## EXERCISE PROMPT
Go through the data and copy every line in which "computer" appears.

Records from a data source
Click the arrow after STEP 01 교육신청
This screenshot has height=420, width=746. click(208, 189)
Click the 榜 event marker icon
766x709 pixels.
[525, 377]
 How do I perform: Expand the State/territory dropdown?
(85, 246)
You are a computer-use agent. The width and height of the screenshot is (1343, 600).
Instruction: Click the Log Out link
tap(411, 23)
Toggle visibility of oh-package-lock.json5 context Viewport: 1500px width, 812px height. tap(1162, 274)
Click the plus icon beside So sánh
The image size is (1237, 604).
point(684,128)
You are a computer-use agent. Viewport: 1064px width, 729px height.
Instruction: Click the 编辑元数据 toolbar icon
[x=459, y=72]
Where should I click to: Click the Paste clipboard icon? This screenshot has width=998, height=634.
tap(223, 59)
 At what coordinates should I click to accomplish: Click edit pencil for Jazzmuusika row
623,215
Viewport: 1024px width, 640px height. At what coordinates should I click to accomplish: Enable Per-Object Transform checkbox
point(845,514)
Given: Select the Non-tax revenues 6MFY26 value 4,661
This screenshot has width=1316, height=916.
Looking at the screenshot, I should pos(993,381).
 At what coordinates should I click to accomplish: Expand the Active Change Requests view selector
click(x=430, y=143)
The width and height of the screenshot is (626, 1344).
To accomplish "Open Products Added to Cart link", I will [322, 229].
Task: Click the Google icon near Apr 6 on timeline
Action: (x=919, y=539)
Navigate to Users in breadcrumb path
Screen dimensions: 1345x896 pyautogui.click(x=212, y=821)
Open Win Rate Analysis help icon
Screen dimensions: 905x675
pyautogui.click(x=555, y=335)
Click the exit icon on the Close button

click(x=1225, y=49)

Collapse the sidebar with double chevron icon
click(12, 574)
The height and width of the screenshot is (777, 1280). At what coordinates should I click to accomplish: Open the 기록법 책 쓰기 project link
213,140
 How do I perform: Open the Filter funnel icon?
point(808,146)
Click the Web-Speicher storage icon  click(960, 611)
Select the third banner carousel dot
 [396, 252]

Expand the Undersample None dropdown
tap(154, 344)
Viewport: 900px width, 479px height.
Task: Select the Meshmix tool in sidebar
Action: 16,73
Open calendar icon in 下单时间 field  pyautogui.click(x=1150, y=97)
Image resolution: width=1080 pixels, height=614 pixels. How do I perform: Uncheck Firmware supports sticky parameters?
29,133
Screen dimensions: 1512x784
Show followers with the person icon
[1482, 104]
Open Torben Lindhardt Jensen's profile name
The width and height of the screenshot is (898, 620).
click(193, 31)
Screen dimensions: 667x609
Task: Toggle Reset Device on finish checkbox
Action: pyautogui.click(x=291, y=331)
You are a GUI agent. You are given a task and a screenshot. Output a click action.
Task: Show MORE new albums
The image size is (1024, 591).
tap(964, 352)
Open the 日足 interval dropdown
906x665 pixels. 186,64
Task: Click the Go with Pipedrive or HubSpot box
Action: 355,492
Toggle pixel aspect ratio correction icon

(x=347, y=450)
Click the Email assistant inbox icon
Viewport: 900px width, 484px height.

## RESPONSE TO THIS EXERCISE
You are a computer-use agent. The width and height of the screenshot is (1343, 600).
You are a computer-use agent. Viewport: 1064px width, 729px height.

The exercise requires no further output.